Social Media insights to measure “real health” of your organization

I wrote this post for Management Innovation Exchange. It is posted at MIX.

Summary

Implement a pattern derivation system based on the conversations people in your organization have about their work life, stress level, relationship with management and co-workers and workplace environment on social media platforms. Use the pattern obtained to find “real health” of the organization and improve corporate management and organizational change management.

Problem

Corporate surveys to find out organization health often fail to capture the “real health” of the organization.

Reasons:
1) It’s done one or two times a year. Doesn’t provide the holistic picture of how things are round the year.

2) The answers very much depend on the way the questions are asked. The surveys are closed ended.

3) People are conscious about what to put in the survey and how it will be received.

Solution

1) Develop an aggregation engine to collect information from social media platforms like Facebook, Twitter, LinkedIn etc. about what employees are talking related to their work.

2) Develop a data store to organize and keep the information anonymous. Anonymity is important to get real insights.

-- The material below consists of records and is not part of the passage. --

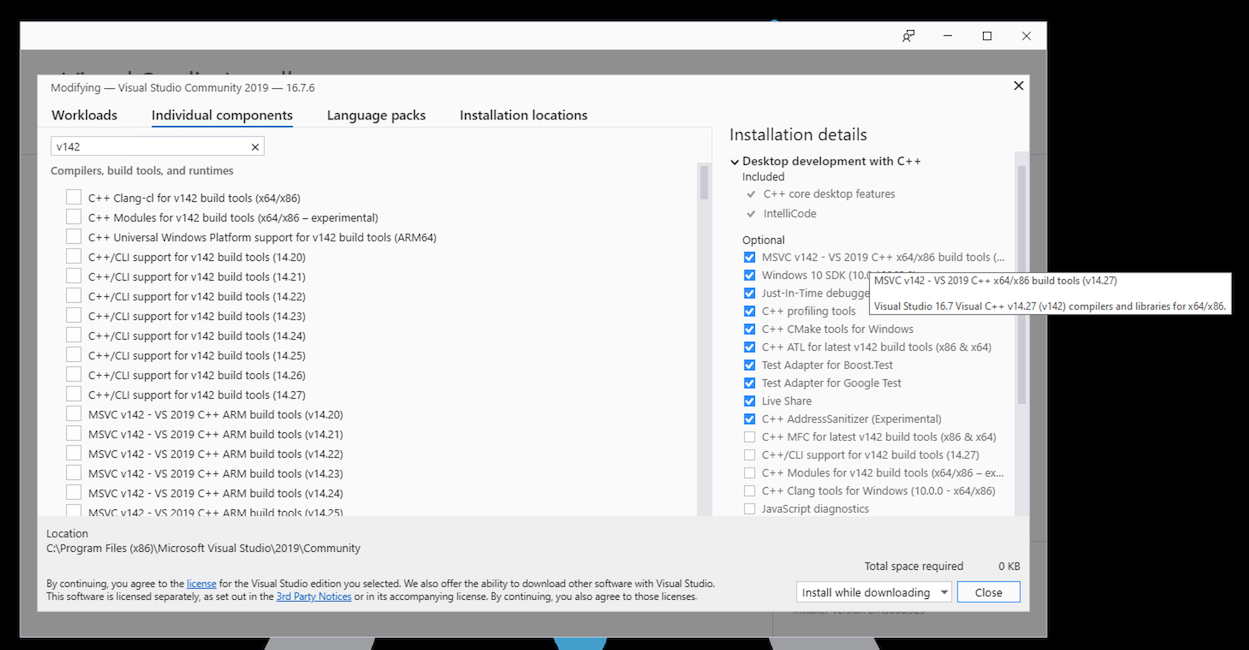Image resolution: width=1249 pixels, height=650 pixels.
Task: Open the 3rd Party Notices link
Action: click(313, 597)
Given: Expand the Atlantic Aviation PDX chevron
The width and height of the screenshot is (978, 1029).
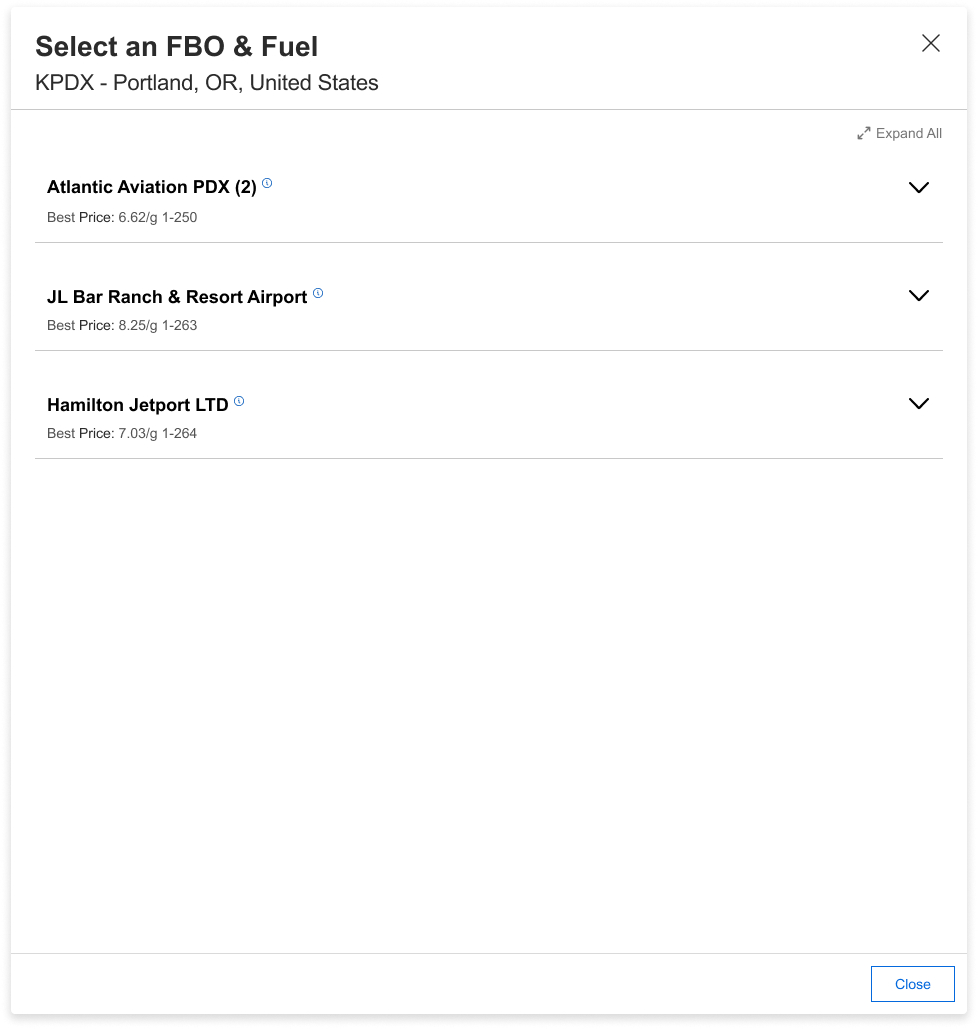Looking at the screenshot, I should (x=918, y=188).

3) Develop a pattern recognition system. This system will mine the information and use sophisticated algorithms to find the common themes and patterns based on these conversations.

4) Implement a search methodology to search the data store and get insights and patterns on specific topics.

Practical Impact

The “real health” measurement system can have several practical impacts on the way an organization functions, implement changes and analyses impact. Some of them are:

1) Continuous and real-time availability of the health of your organization. This is the “real health” because people share information sub-consciously and more freely with their friends and family as compared to filling a survey.

2) Improved decision making related to organizational changes incorporating the information obtained through the health measurement system.

3) Better analysis of impact of organizational changes by observing specific pattern changes in the system.

Challenges

1) Challenge: Management’s urge to link information to the sources (people in the organization).
Suggestion: Do not collect personally identifiable information during aggregation of information. Not collecting the information will make the source not identifiable (guess work will still keep happening, but the system won’t provide the source).

2) Challenge: Privacy concerns of the individuals in the organization (we don’t want individuals to stop sharing information on social networks).
Suggestion: Filter the information to only collect posts that have work related topics. A smart aggregation system with filtering capability will be able to do this.

3) Challenge: Trusting the information and patterns derived from the analysis of information.
Suggestion: It can be hard for management authorities to believe the patterns are genuine and the information is not tampered. Doing a pilot on a particular organizational change can be a way to develop trust.

First Steps

1) Collect very specific work related information from a couple of social networks to derive patterns on a few key issues concerning the organization.

2) Run pilot organizational changes in the organization and analyze impact by using the system.